We have no trouble to award them copyright on art which consists of elements, or is heavily inspired by elements of copyrighted works they've seen during their education?
Human imagination can't create anything really novel. Everything you create is just cutting, stitching and deforming what you already seen in semi-random ways until you get something interesting to somebody.
Try imagining how an alien might look.
That's an awfully low opinion of art and humanity.
The part where the company training the models makes $$$ on copyrighted work can definitely be a debate point.
Also the comparison to veganism and animal suffering is off putting.
Technology has continuously brought us easier and more immediate ways to create art, inspiring new generations of artists who hone their skills with the new tech. Meanwhile, older forms of art continue to be valued along side the new stuff.
I'm also having a hard time seeing the ethical crisis with these AIs being trained on copyrighted material. Styles are not (or at least should not be) copyrightable. An artist can be inspired by the works of another and go on to create something new. Many forms of derivative work are even specifically granted safety under existing copyright law.
Besides, it would be practically impossible to prove that a model was trained on copyrighted works. Even if we decided it was unethical, any law against it would be theoretical and practically unenforceable. Either way, artists will have to adapt.
I don't think the situation is near as dire as so many seem to believe. An AI can only reproduce a style that has been thoroughly explored by the content which it is trained on. New styles will continue to be rewarded. Digital artists will be encouraged to push boundaries. And for the time being, the AIs still have some pretty severe limitations so artists will be able to capitalize on those.
And one more thing I never see brought up when talking about these AI image generators: there's already precedent for how this will play out. AI music composers have been around for many years now, but Dua Lipa and The Weeknd appear to be doing just fine. Even the more classical composers and orchestras seem to be going just as strong as ever. If AI artists show no sign of toppling the music industry, why should we expect the fate of digital images to be so different?

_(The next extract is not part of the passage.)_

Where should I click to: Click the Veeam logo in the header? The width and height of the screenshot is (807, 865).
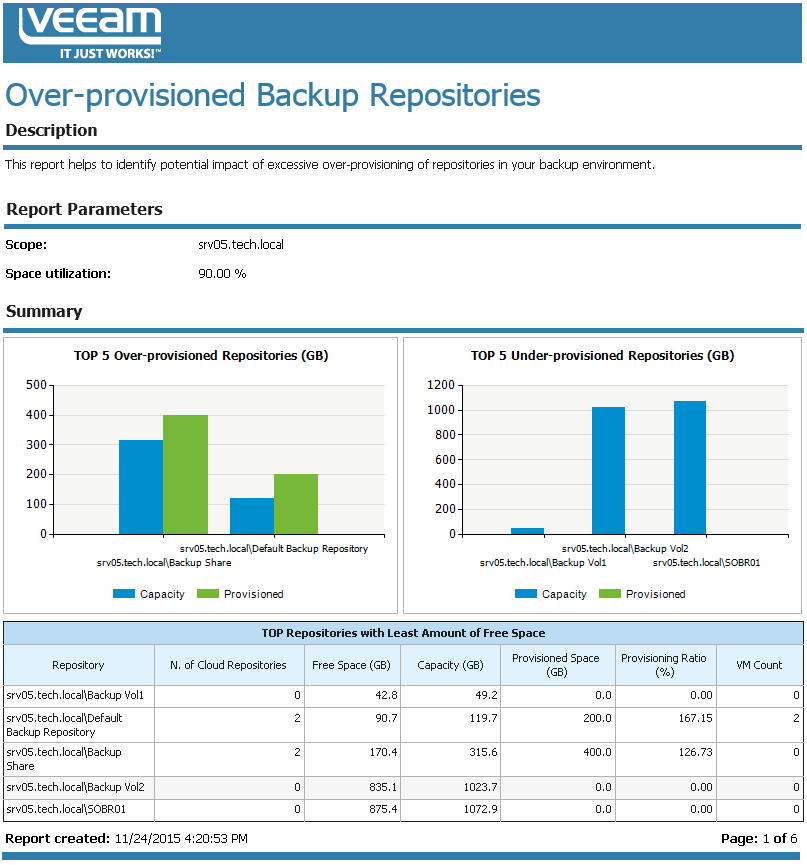[x=89, y=33]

All of those are tools which did not lead to potentially the same final product produced for a miniature fraction of the labor costs.
AI composition is generally pretty shit. If (more like when) it becomes better, we will be having the exact same argument regarding composers.

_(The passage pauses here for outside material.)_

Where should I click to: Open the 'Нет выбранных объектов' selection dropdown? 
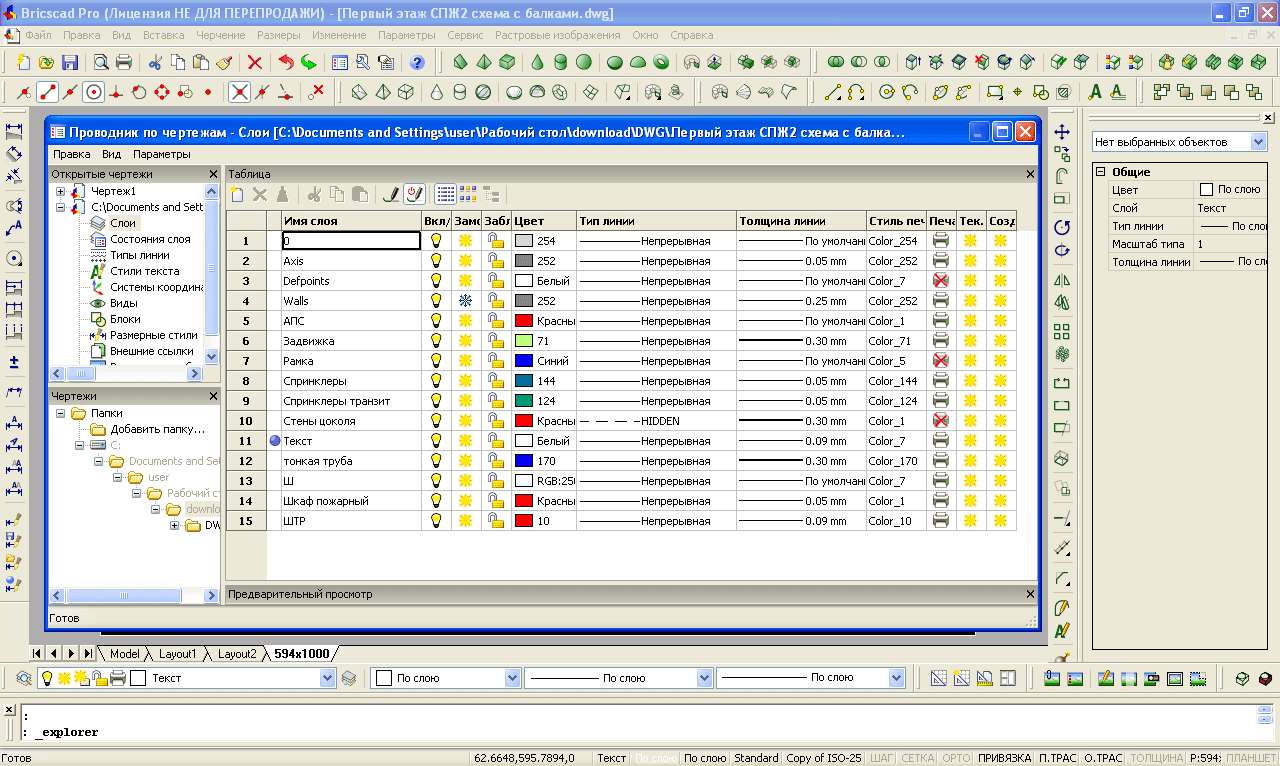click(1258, 142)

In what practical sense are paintings distinct from photography or digital art?
It's easy to see how they're technically different, but in terms of purpose paintings should have been supplanted by photography and digital art long ago. After all, the latter two can be reproduced "for a miniature fraction of the labor costs", provide the same utility, and can be reproduced at a much larger scale. Yet painting and similar physical art forms seem to be as economically viable as ever - possibly more than ever, but I'm having trouble finding hard numbers to confidently back that up.
“The fact that it can compress such an enormous quantity of visual information into such a small space is itself a fascinating detail.”
This is not a detail: it’s the principle mechanism. The ability to compress something is conferred by the identification and exploitation of structure, conversely the scarcity or absence of structure inhibits or prohibits compression. You can eyeball check an RNG with compression techniques.
This has counter-intuitive consequences that you can test on your laptop! Even using off-the-shelf codecs it only takes a modest corpus to see that pop music compresses better than eclectic jazz, which compresses better than white noise. The same thing holds for headshots of people: a big pile of headshots drawn from a reasonably broad corpus of humans will enjoy a noticeably lower compression ratio than a subset selected by any plausible “conventional attractiveness” filter. “Conventional attractiveness” (defined any common-sense way) correlates sharply with bilateral symmetry, with obvious implications for storage space.
Information theory is the thread that ties together all this AI craze stuff!